• THE REQUEST:
Copy out each line below that contains the word "label", keeping every such line whole.

• GIVEN DATA:
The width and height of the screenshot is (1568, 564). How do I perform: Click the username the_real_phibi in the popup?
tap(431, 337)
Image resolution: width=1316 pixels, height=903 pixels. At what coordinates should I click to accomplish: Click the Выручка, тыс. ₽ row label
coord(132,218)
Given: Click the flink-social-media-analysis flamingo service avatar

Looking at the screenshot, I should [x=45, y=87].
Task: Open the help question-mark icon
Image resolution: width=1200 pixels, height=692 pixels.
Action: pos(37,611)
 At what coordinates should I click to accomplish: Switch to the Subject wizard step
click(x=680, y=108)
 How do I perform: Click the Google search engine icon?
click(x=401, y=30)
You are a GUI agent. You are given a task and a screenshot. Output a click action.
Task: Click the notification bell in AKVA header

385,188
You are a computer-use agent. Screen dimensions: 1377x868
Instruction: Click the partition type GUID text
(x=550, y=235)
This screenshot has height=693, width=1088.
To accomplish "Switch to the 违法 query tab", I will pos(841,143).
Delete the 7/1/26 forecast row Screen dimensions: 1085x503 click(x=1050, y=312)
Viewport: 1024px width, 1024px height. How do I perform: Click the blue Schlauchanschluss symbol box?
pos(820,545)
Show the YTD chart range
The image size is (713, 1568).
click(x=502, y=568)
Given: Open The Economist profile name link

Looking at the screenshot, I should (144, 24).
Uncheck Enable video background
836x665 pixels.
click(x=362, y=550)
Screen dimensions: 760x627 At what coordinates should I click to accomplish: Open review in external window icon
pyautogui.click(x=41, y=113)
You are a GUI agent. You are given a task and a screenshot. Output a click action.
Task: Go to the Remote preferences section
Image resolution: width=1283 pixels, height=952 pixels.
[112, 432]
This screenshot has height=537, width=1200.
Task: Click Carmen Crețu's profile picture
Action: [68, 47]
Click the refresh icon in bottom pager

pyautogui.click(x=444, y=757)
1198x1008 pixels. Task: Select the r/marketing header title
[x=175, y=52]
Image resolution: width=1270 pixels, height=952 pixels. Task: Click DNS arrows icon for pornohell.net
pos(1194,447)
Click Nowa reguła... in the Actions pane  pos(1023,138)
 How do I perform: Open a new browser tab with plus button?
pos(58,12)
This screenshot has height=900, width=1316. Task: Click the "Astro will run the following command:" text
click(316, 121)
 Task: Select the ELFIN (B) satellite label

• CORRECT ANSWER:
Image resolution: width=1316 pixels, height=903 pixels. At what coordinates should I click to accomplish: Click the Выручка, тыс. ₽ row label
 Task: Select the ELFIN (B) satellite label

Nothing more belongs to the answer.